The plan comes after the mayor been under fire recently for an apparently growing homeless population.

In an email, the mayor's press secretary blamed the previous administration, telling FOX 5: "Under Mayor Bloomberg, homeless funds slashed dramatically. (The) number of homeless tripled under Mayor Bloomberg."

We asked the Department of Homeless Services to provide census data for the homeless count during the Bloomberg administration. A spokesperson told us the department wasn't allowed to release those numbers. However, it did provide data of unsheltered homeless. Since 2012, the numbers all hovered over 3,000. The most dramatic increase happened from 2013 to 2014, the first year de Blasio took office.

Randy Mastro, former deputy mayor and top official in former Mayor Rudy Giuliani's administration, says Bloomberg is not to blame.

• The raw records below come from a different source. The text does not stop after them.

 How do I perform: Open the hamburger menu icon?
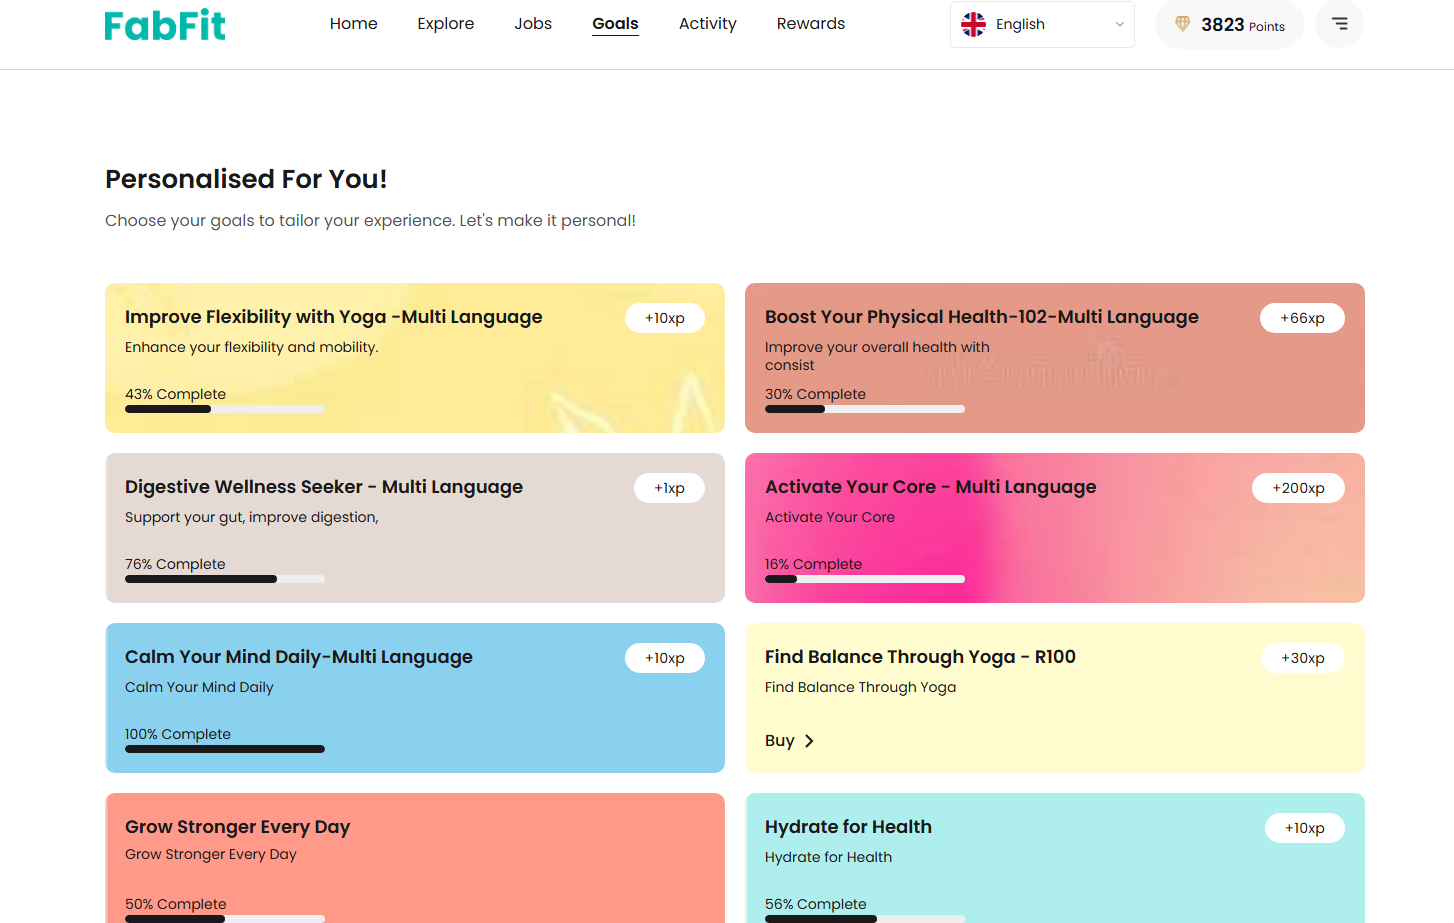tap(1339, 24)
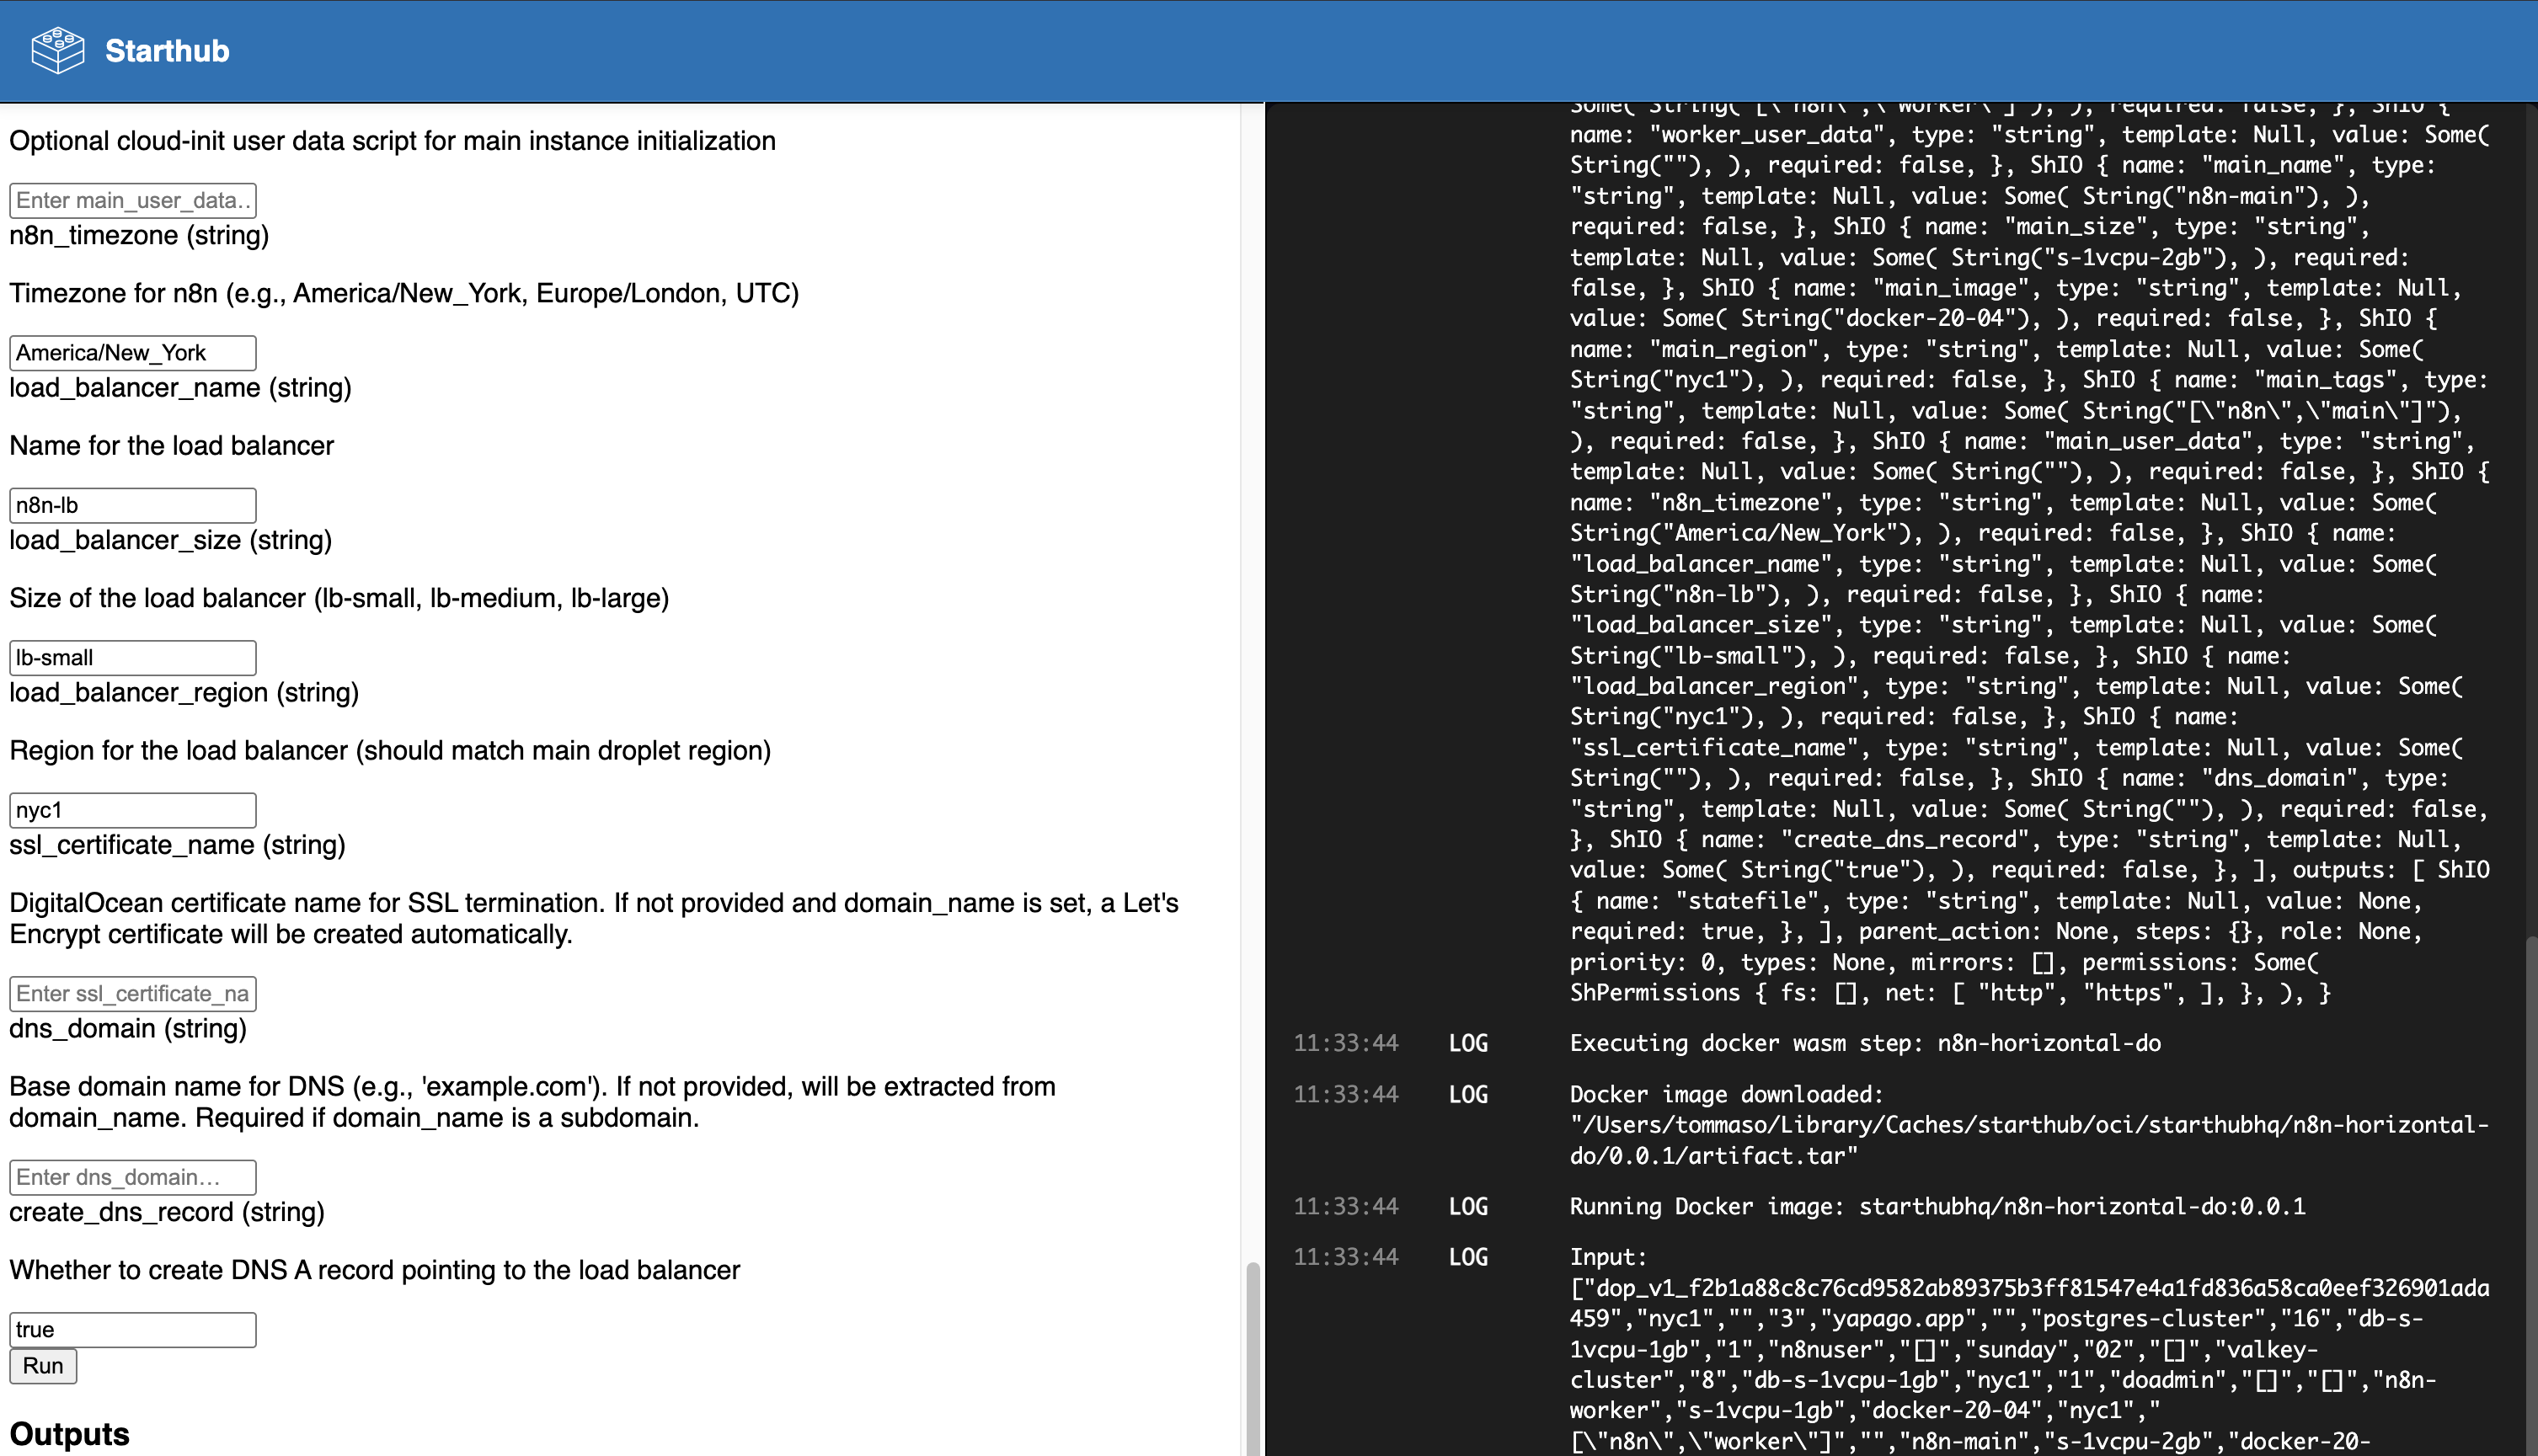Click the Outputs heading
Screen dimensions: 2538x1456
68,1434
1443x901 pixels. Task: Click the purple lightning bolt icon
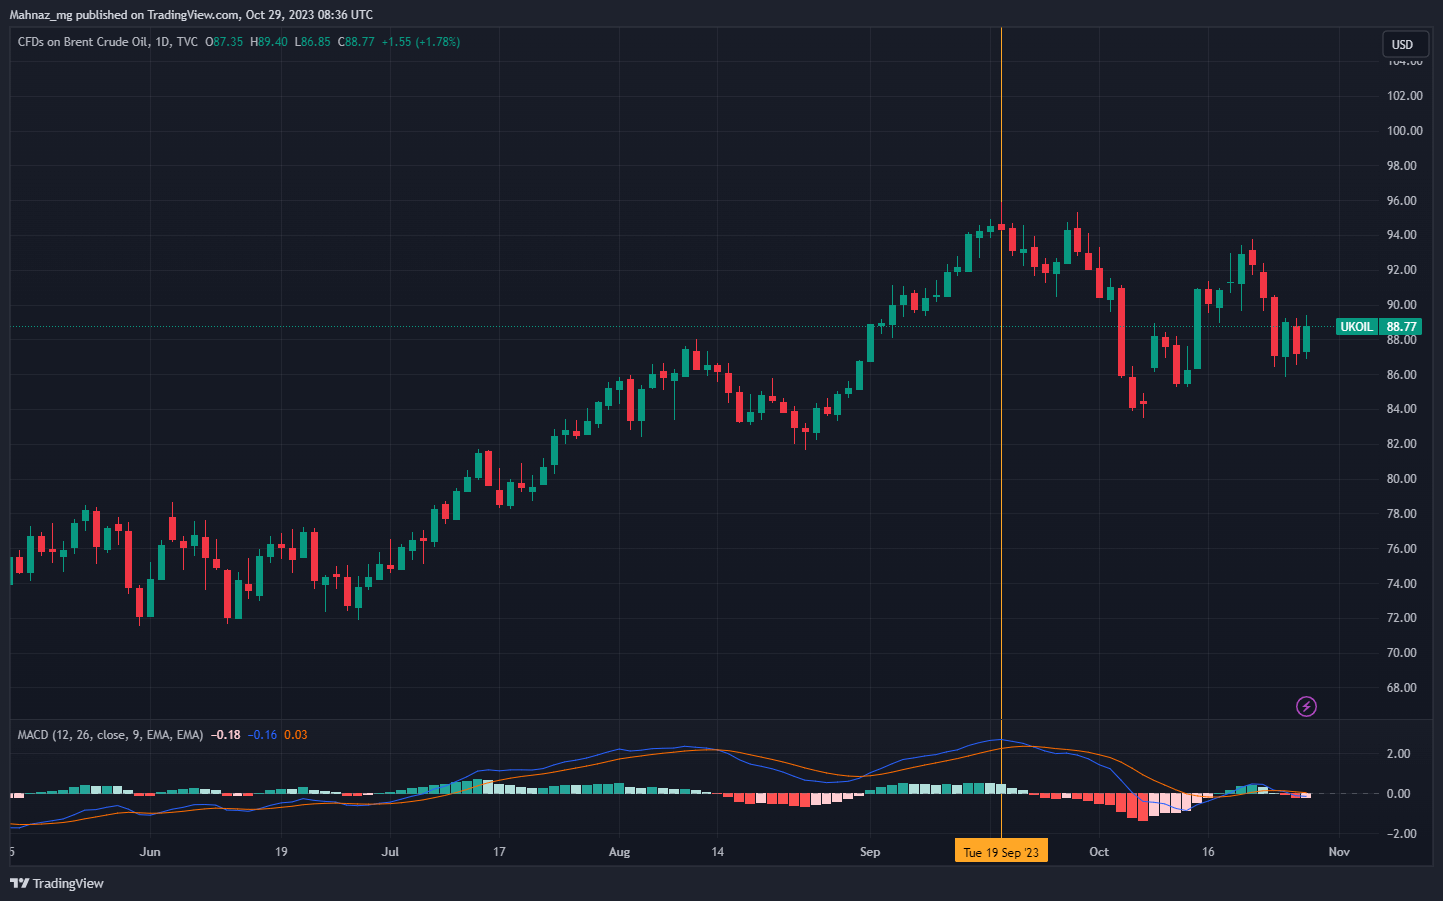point(1306,707)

"I don't think that's a fair criticism for him to say the prior administration in some way dropped the ball in this area," Mastro said. "The prior administration even went about doing a census of the homeless population and acknowledged that the homeless population had grown and put more resources into programs for the homeless."

Mastro says de Blasio's new approach was much like Giuliani's. But the execution could be different.

"Past administrations proactively had both police and social service agencies working on getting the homeless off the streets and into housing and social services that they so desperately needed," Mastro said.